The San Antonio Spurs have been pushed, stretched and exhausted
over the past two weeks, but they've finally got the Kings on the
brink of elimination from the first round of the playoffs in Game 6
at Arco Arena on Friday night.

The second round can't arrive quickly enough for the defending
champions, what with Parker's bruises, Ginobili's aching jaw and
Tim Duncan's frustrations with an undermanned opponent using every
plan it can concoct to hinder and harass the Spurs' stars.

But San Antonio will need one more win to get there -- and even
though the Spurs closed out six series on the road in the last
three postseasons, Sacramento is a tough spot to finish.

"We need to finish this series, definitely," said Parker, who
sat out practice Thursday to rest his bruised right thigh. "If
we're going to be a great team, we need to win games on the road.
This is a perfect opportunity."

San Antonio also knows the Dallas Mavericks are sitting and
waiting for the Spurs after sweeping their own first-round series.
The degree of difficulty in the Spurs' title defense rises with
every lingering day of this series, but the Spurs could eliminate
two more days of hard work from their schedule by finally winning
in Sacramento.

"It doesn't matter that Dallas has won or not," said Ginobili,
who emerged from two terrible games against Ron Artest's defense to
score 27 points in Game 5. "We just have to move on to the next
round. Of course, nobody wants to go seven games. We're going to
try to close it down. It's going to be hard."

And the Kings aren't ready to be finished for the summer,
either. With a strong effort that matches their late-season surge,
the Kings remain convinced they can force Game 7 on Sunday.

Sacramento won its first two home games in the series, though
the Kings needed Kevin Martin's buzzer-beating layup over Duncan to
steal Game 3. They've been outstanding at home ever since Artest
arrived in late January, sometimes even drawing too much energy
from their loud crowd.

And the Kings have a history of success in elimination games at
home: They won similar Game 6 matchups in 2003 against Dallas and
in 2004 against Minnesota. They haven't been eliminated from the
playoffs at home since arguably the most disappointing loss in
franchise history -- Game 7 of the 2002 Western Conference finals
against the Los Angeles Lakers.

"You never want to go out at home, so we're going to do
everything we can to take it back to San Antonio," said Bonzi
Wells, who scored 38 points in Game 5. "It's going to be a tall
order, but we've definitely proved that we can cause problems for
these guys, and we can beat them."

The Spurs' biggest contributors all have had problems in the
series, from Ginobili's disappearing act to Duncan's slow start.
Only Parker has been a consistent offensive contributor -- and he's
hobbling with a bruise from a collision with Mike Bibby in the
first quarter of Game 5. Kings coach Rick Adelman doesn't expect
the Spurs' leading scorer to be slowed, however.

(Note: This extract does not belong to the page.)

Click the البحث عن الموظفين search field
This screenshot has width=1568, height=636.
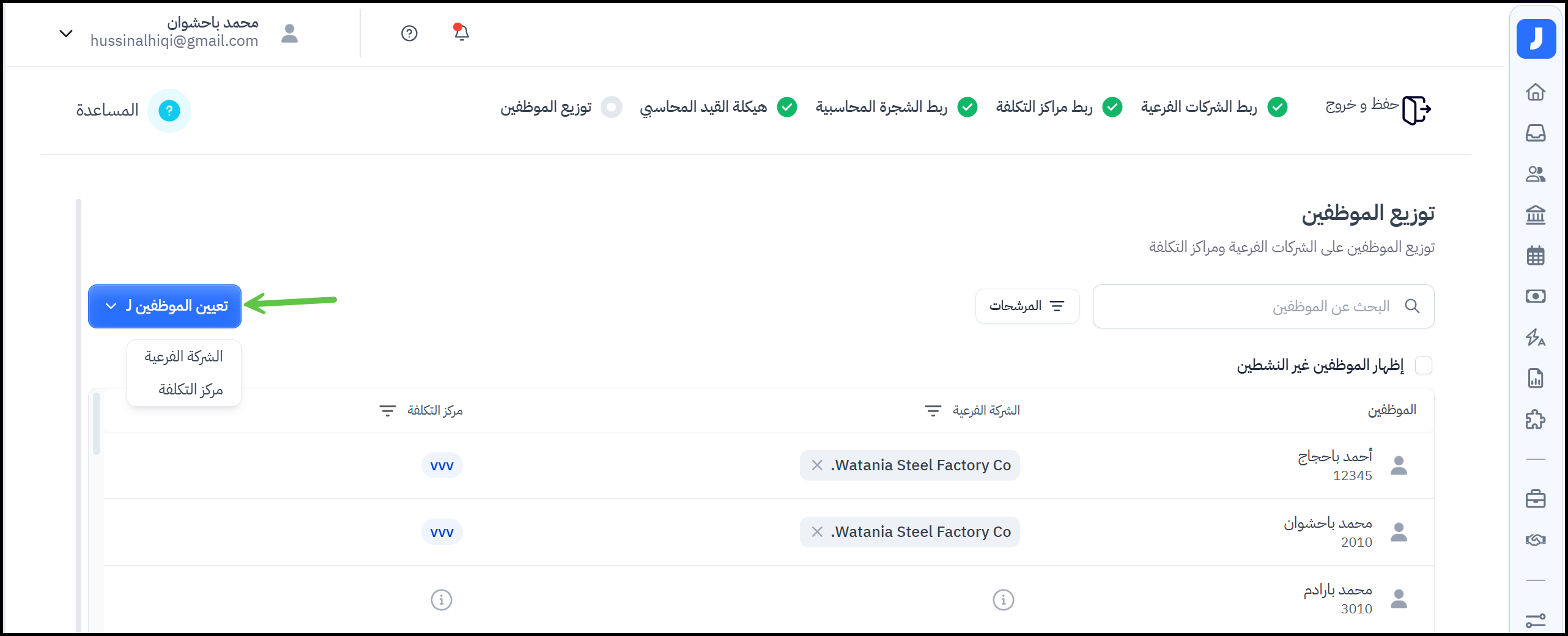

"I'll bet he's fast. I'll bet he's quick," Adelman said.
"They probably just held him out as a precaution."

Duncan has been outstanding in the last three games, averaging
23.3 points and 9.7 rebounds. Nobody in the league has any idea how
to stop the three-time NBA Finals MVP consistently, but Adelman and
the Kings' big men will try a new approach in Game 6.

Just don't ask what it is. Adelman and Shareef Abdur-Rahim
declined comment, while Artest seemed warm to the suggestion he
might apply more double-teams in the post.

No matter the Kings' approach, Game 6 should be another physical
match. Though Artest's one-game suspension for his elbow to
Ginobili's head still is considered a league overreaction by both
clubs, Sacramento's aggressive defense has forced the Spurs to
respond with their own vaunted postseason toughness.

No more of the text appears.